The intentional disenfranchisement of black and brown voters through dirty tricks and crafty laws that echo Jim Crow. The autocratic control of both chambers of Congress by the House speaker and the Senate majority leader. The executive branch aggregating power as the legislative branch loses its limbs. The decline of civic learning and the loss of our sense of common purpose as fellow Americans. The creation of two very different narratives about current events through the tribalization of the media.

The result, of course, is the situation we have all come to hate today. It is one marked by gridlock, division, resentment, and legislation crafted by special interests sailing through the legislative process while the public interest drowns in the wake. As hard as it might be to imagine today, there is a venn diagram overlap between certain supporters of President Trump and all those marching in the streets to protest on behalf of Black Lives Matter, a political system that keeps powerless people powerless.

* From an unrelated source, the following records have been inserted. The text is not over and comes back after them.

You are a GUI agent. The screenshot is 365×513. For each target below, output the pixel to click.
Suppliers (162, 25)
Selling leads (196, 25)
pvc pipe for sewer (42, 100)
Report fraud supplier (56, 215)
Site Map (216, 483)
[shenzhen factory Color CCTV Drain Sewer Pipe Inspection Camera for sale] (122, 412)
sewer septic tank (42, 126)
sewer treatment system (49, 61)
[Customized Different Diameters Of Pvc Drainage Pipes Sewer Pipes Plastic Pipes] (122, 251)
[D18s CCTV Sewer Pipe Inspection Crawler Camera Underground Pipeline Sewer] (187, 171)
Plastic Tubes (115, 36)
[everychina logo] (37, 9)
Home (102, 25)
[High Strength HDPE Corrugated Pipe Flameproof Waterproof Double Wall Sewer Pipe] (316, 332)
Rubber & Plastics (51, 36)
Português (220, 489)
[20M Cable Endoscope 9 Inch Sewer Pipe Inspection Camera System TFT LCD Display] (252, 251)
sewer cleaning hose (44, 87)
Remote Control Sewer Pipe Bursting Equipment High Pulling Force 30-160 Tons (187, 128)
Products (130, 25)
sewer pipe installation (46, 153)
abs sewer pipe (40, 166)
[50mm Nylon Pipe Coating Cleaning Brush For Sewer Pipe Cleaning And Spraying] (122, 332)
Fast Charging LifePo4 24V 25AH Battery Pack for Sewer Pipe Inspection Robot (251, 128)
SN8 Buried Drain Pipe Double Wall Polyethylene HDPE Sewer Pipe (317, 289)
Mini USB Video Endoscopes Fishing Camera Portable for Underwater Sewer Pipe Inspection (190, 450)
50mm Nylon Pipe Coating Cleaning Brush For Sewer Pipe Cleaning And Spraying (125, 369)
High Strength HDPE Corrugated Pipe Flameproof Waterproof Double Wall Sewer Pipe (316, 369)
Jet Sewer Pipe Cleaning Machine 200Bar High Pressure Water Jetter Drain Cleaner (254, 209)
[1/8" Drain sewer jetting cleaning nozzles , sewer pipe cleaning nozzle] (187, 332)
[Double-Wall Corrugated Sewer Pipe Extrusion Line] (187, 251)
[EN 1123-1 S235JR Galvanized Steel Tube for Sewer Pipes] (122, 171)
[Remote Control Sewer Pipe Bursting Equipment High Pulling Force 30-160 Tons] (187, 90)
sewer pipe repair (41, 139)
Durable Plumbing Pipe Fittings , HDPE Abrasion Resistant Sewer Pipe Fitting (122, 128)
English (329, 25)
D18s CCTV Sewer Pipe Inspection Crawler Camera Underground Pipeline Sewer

Unless our leaders begin the process of reconstructing and reinventing that political system, we should not expect anything to fundamentally change in the coming years. That is why democracy reform is the most important precondition for national progress at this point in history.

Reverend William Barber, one of the great civil rights leaders of our time, spoke of the death of George Floyd over the weekend. Barber addressed not just the direct physical violence that had killed him, and kills so many like him every year, but also the violence of policy that undermines poor communities across the nation every day. They face a lack of health care, decent incomes, and affordable housing. Unless we fix the violence of policy, Barber said, then we will continue to be a divided and a deadly and a distorted society. Unless we fix the violence that has been done to our democracy, the violence of bad policies will not end.

About a year ago, the Nobel Prize winning economist Joseph Stiglitz was asked what it will take to rebuild the middle class in the country. He said, If we are going to actually achieve the kinds of changes that we need, we are going to have better politics. A concern which I raise is that we have been engaged in processes which entail disenfranchisement, weakening the power of ordinary individuals in the political process, both through gerrymandering and through the power of money, and then weakening some of those systems of checks and balances.

What makes our nation great is, in large part, our grand experiment in government by the people. Getting that experiment right in a way that brings all to the table is the first step on the path to national recovery. It requires the passage of laws that strengthen voting rights, reduce the influence of political money on the policy process, end gerrymandering, and rebuild the institution of Congress. Skipping such an important step means we are bound to stumble with the subsequent ones.

The repercussion of stumbling again could be as high as the cost of losing our country to the darkest undercurrents of human history. But if we can muster the strength and the camaraderie to apply ourselves to the task of reforming and reinventing our democracy, we will have the tools needed as a people to begin fixing the many other problems we face.

Nick Penniman is the founder and chief executive officer of Issue One.